Democratic leaders Chuck Schumer and Nancy Pelosi, along with Sarbanes, who chairs the party’s “Democracy Reform Task Force” on Capitol Hill and has introduced a comprehensive reform bill called the “Government by the People Act,” are hoping this new effort will inspire more faith from voters who might doubt that the party’s increasingly ambitious policy goals – like a deepening commitment to universal health care – will ever get a fair hearing in the swamp.

“We think this (new rollout) caffeinates, makes stronger and reinforces, all the other messages that are part of ‘The Better Deal,’” Sarbanes said. “‘A Better Deal for our Democracy’ is telling people that we want to find a way to give them their institutions back and make their voice count again.”

That means encouraging policy points like automatic voter registration, an end to partisan gerrymandering, countering state laws Democrats believe are purpose-built to disenfranchise those already or trying now to get on the rolls, shining new light – and toughening enforcement – on dark money groups and, ultimately, reversing the effects of the Supreme Court’s Citizens United decision with new legislation.

Rep. Pramila Jayapal, a Washington state Democrat, argued that without campaign finance reform, almost all progressive legislation, no matter how popular, was ultimately be doomed.

“We know that big donors, that the NRA, the Koch Brothers, that all of these special interest groups actually own Republican members of Congress,” she said. “They give them money, they throw resources into tight races and, in return, they receive a not-so-secret promise from Republicans to slow or to shred any meaningful legislation to address our nation’s biggest problems.”

The new raft of proposals also address longstanding concerns about the proximity of moneyed interests to elected officials. Current law is, if not easily broken, then often defied in spirit and gamed on technicalities. , Democrats believe the reports surrounding Trump lawyer Michael Cohen’s post-election consulting deals offer an opportunity to hit the President while also making an affirmative, progressive political statement.

“It’s not just the access that lobbyists and consultants and, quote, ‘strategic advisers,’ have on behalf of their well-heeled clients,” Sarbanes said, “it’s the influence that, in the case of Scott Pruitt, who’s carrying water – polluted water, I’d say – on behalf of the oil and gas industry, has (on regulatory decisions).”

Good government and anti-corruption messaging has served Democrats well in the past.
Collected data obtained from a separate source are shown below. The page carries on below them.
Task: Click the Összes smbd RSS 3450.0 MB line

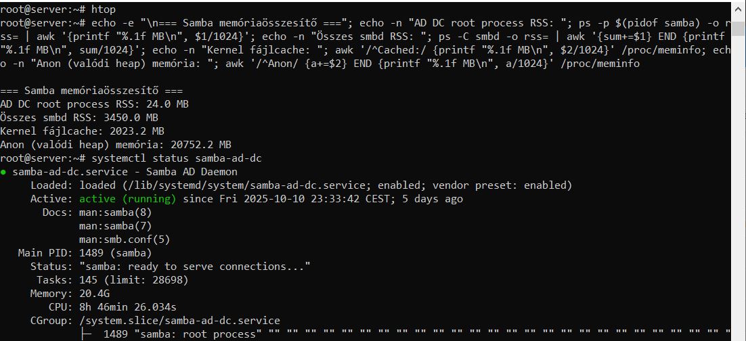Action: point(79,118)
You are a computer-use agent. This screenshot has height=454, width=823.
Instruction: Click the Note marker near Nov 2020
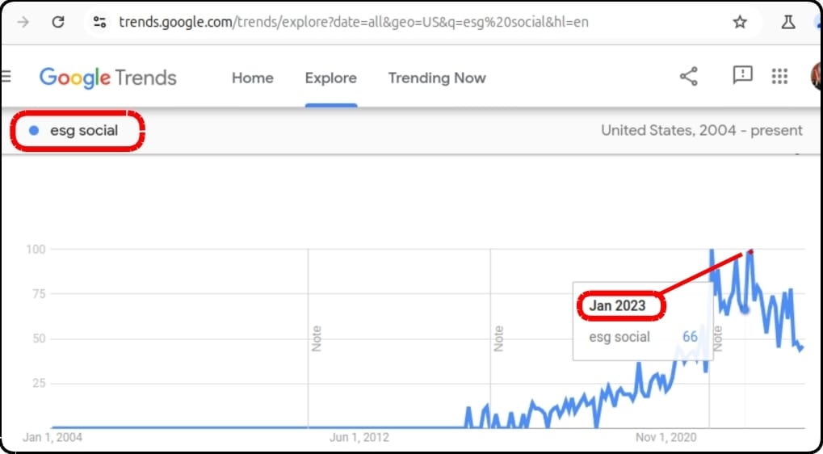[x=717, y=338]
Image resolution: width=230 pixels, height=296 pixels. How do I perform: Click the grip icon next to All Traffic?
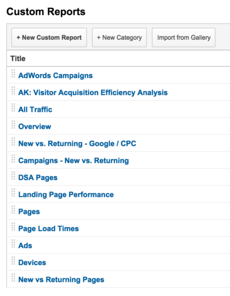click(13, 108)
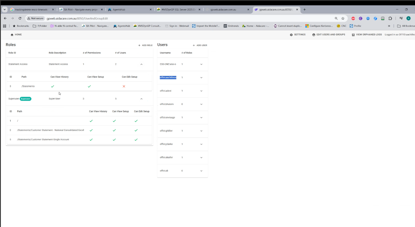Screen dimensions: 415x227
Task: Collapse the Statement Access role row
Action: click(141, 64)
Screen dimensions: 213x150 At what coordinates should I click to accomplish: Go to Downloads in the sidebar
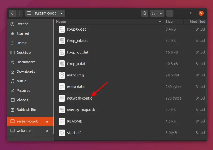click(x=26, y=71)
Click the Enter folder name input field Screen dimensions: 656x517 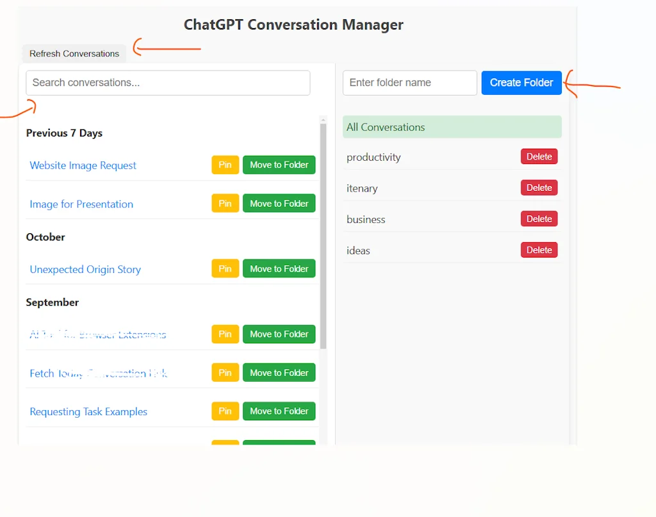click(409, 83)
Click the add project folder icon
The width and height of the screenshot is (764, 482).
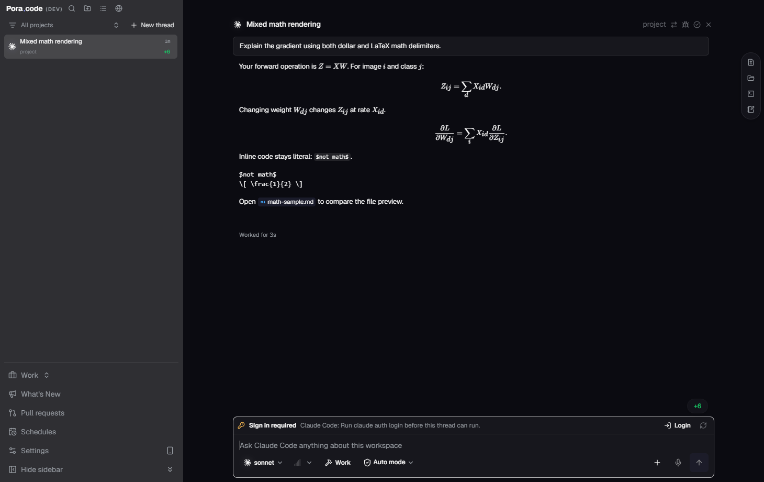[87, 8]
It was at the center of their return to congressional power in 2006, when another Republican president, George W. Bush, was struggling in the polls and the GOP Congress was beset by scandal. In exit polling that November, 42% of voters said corruption and ethics were an extremely important influence on their vote.

“Everybody knows that there is an influence economy in this city – and there’s no bigger revolving door than right down the street at Trump International Hotel,” Illinois Rep. Cheri Bustos said, gesturing in the direction of the building where Vice President Mike Pence will speak later Monday at an event for the Senate Leadership Fund, a super PAC aligned with Majority Leader Mitch McConnell, a Kentucky Republican.

Speaking at the Center for American Progress’s Ideas conference in Washington last week, Sen. Elizabeth Warren, a Massachusetts Democrat up for reelection this year and a top presidential primary prospect for 2020, offered a similar argument to what her colleagues are unveiling now.

“This crisis did not begin when Donald Trump took office,” Warren said. “Men like Trump only wind up in power when democracies are already decaying.”